◆ **Instructions**:
[1] In the article on energy bills below, by how much will fuel costs rise on average for customers who pay by Quarterly Cash or Cheque?
[2] Using the article on energy bills below, decide whether each statement agrees with it. Answer yes or no for each, and quote the words that decide it. (a) The average dual fuel bill rose by £93 in the last year. (b) The average UK household uses more than half of its annual energy during the winter months. (c) About 6 million domestic energy customers pay their bills via Quarterly Cash or Cheque.
[3] Carry the article on energy bills below forward from the point where it stops.

◆ **Selected excerpt**:
"""

From the first of February, the 6 million domestic energy customers who pay their bills via Quarterly Cash or Cheque are going to see fuel costs rise by an average of £50 – yet unlike the universal price hikes that unleashed chaos upon markets at the close of 2012, this time there’s actually something consumers can do about it.
With the average dual fuel bill having risen by £93 in the last year alone, yet another expensive increase should come as little surprise. After all, the average UK household uses 39.4 per cent of its annual energy consumption during the winter months – pair this with Big Six price hikes in excess of 8.8 per cent, and many homes in the UK are set to face a substantial struggle paying for fuel throughout the aftermath of the festive season.
That being said, customers are only shooting themselves in the foot by opting to pay their bills via Quarterly Cash or Cheque, as suppliers are intentionally charging them more based solely upon their preferred method of payment.
Indeed, it doesn’t take a gas engineer to figure out that energy suppliers don’t want customers to use Quarterly Cash or Cheque, not least of all because it minimises profit. When Quarterly CC is applied, the exact dates of payment submissions are less precise, broadly leading to a less accurate mode with which suppliers are then able to buy and sell their energy. Accordingly, any potential losses are passed straight onto the customer.

"""

◆ **Record set**:
"""

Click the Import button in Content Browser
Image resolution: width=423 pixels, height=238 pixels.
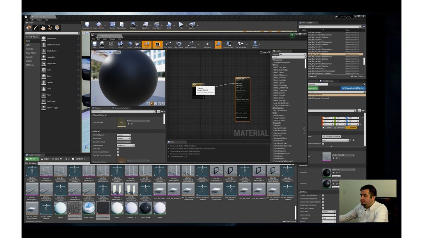(x=45, y=159)
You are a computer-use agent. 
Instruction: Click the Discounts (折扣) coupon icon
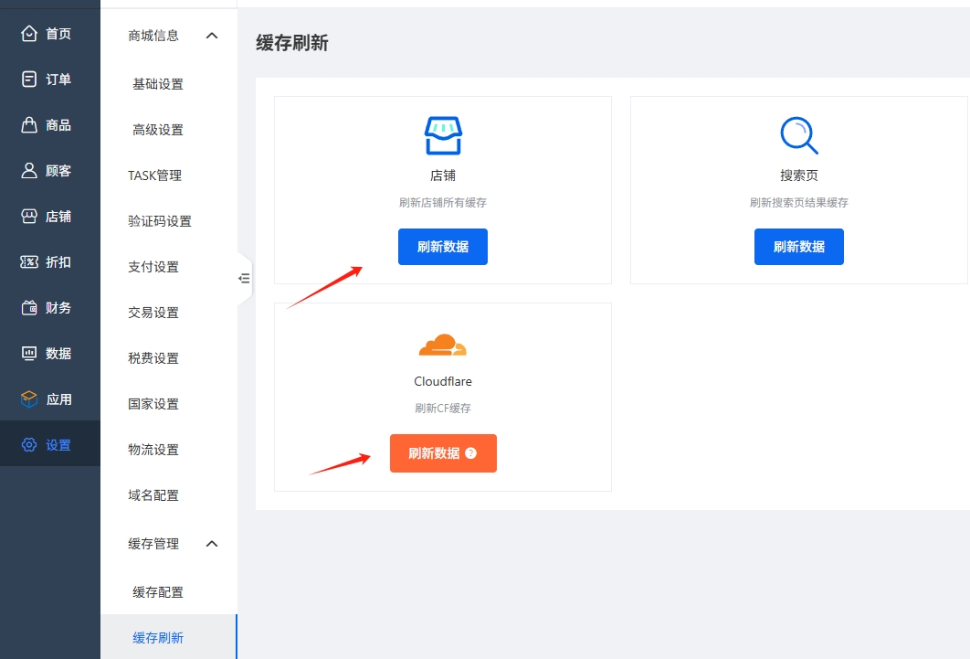point(29,262)
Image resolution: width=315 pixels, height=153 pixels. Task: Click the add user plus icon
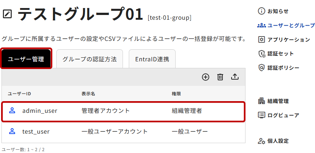pos(206,77)
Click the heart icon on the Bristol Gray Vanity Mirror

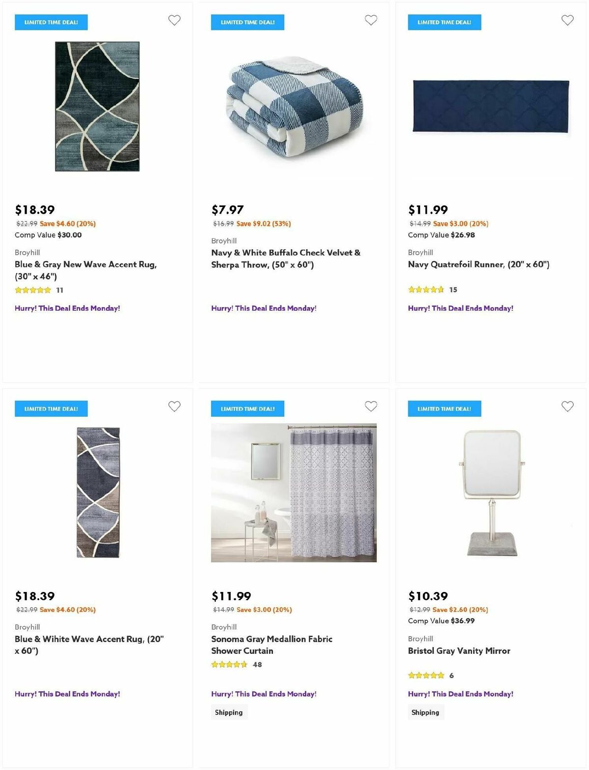[567, 407]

"""

◆ **Final results**:
[1] By an average of £50.

[2]
(a) Yes: "the average dual fuel bill having risen by £93 in the last year alone"
(b) No: "the average UK household uses 39.4 per cent of its annual energy consumption during the winter months"
(c) Yes: "the 6 million domestic energy customers who pay their bills via Quarterly Cash or Cheque"

[3]
In fact, those who pay their bills quarterly are subject to average rates of 7.18 per cent more for their annual consumption – with major variations based upon suppliers. Indeed, standard Quarterly CC customers with E.ON Energy face annual bills of up to £109.62 greater than those who pay for the exact same plan via Monthly Direct Debit. Unfortunately, this difference is based upon little more than the opinion that it's volatile to accept Quarterly CC payments.
Domestic energy customers are sluggish to change when it comes to their household energy bills. In fact, industry-regulator OFGEM has estimated that over 60 per cent of bill payers have never pursued switching suppliers, costing them an otherwise avoidable £4bn every year; therefore, UK customers hardly have a right to complain about being forced to pay an extra £50 for their energy whilst simultaneously refusing to explore the market to its full capacity.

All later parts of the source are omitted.